**What you are asked to do:** Write only the number of lines in the entries below that contain the word "click".

★ ★ ★

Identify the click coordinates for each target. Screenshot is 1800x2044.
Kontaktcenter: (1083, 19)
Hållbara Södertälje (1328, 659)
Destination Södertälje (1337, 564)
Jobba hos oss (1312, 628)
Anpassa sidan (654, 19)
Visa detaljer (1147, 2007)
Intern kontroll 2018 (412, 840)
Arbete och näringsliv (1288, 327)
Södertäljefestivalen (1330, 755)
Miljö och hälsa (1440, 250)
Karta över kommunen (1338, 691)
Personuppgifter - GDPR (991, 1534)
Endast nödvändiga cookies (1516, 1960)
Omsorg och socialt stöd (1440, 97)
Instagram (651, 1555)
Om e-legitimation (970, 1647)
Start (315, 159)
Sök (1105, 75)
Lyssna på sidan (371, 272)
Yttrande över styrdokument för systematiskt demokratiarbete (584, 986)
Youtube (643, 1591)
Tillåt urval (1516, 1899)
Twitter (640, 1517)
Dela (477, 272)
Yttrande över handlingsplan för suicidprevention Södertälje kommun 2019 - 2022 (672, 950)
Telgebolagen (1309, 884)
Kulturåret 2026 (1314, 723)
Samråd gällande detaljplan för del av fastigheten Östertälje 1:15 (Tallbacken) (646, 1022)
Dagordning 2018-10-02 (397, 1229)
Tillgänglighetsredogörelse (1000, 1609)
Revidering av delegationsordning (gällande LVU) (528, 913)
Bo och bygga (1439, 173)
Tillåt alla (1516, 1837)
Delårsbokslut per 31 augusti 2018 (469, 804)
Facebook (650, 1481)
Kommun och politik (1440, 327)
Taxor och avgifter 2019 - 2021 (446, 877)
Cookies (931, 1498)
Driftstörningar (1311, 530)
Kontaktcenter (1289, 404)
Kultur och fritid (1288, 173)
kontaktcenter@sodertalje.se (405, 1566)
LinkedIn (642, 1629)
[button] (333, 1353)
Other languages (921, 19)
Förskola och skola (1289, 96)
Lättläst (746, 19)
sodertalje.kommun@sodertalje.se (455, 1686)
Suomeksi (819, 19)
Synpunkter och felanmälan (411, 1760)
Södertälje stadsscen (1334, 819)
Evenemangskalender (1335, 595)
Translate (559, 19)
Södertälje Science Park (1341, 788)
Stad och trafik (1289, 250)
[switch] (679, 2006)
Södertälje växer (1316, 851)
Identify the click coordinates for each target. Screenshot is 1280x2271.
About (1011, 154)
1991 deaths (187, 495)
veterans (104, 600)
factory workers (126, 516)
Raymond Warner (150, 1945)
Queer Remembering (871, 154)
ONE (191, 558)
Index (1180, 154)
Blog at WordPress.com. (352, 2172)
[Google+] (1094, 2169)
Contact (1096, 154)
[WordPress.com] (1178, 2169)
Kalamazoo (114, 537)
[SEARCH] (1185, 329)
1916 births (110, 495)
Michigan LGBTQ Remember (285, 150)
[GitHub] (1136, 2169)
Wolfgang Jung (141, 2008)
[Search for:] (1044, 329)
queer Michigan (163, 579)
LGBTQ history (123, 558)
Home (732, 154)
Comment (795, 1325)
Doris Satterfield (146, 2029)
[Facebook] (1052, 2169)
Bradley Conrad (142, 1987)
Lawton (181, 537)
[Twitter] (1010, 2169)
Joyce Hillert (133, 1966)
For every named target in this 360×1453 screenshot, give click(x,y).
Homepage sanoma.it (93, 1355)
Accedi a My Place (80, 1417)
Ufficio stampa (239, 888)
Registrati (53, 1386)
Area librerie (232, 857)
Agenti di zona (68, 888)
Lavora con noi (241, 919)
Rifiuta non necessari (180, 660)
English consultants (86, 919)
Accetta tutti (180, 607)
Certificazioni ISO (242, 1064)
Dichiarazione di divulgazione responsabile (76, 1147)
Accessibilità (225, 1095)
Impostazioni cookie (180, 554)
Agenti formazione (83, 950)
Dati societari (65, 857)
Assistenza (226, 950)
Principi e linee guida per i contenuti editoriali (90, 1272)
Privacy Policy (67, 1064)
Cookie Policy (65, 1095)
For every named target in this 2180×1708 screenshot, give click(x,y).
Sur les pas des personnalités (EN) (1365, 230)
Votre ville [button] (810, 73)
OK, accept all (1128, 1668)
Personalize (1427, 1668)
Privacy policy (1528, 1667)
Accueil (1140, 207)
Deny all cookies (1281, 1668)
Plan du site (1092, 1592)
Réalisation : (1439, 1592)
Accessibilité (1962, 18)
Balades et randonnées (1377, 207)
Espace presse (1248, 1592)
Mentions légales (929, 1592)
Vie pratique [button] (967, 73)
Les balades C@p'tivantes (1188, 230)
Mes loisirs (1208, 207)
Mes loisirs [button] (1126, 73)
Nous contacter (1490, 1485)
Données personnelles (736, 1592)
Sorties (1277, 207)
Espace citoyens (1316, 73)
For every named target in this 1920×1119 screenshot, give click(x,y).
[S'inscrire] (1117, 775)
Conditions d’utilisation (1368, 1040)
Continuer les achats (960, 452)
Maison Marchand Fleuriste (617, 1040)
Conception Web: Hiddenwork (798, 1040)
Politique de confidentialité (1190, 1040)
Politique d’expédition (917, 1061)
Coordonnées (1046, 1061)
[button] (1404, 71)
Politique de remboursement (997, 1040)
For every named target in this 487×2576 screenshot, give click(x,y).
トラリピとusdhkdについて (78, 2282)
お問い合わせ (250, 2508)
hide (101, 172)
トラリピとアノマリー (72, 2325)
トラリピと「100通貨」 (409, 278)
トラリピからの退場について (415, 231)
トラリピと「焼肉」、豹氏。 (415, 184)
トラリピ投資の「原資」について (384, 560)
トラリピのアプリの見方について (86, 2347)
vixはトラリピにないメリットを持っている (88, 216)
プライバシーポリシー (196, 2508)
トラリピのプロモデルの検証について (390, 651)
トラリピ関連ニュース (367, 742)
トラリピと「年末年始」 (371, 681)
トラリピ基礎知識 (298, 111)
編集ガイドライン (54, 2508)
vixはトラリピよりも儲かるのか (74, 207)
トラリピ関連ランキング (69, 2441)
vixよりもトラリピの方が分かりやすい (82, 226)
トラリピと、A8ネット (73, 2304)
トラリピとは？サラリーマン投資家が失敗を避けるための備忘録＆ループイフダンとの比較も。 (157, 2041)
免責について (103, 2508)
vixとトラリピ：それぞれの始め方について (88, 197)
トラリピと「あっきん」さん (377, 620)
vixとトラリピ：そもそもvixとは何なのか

★ ★ ★

**Expected output:** 6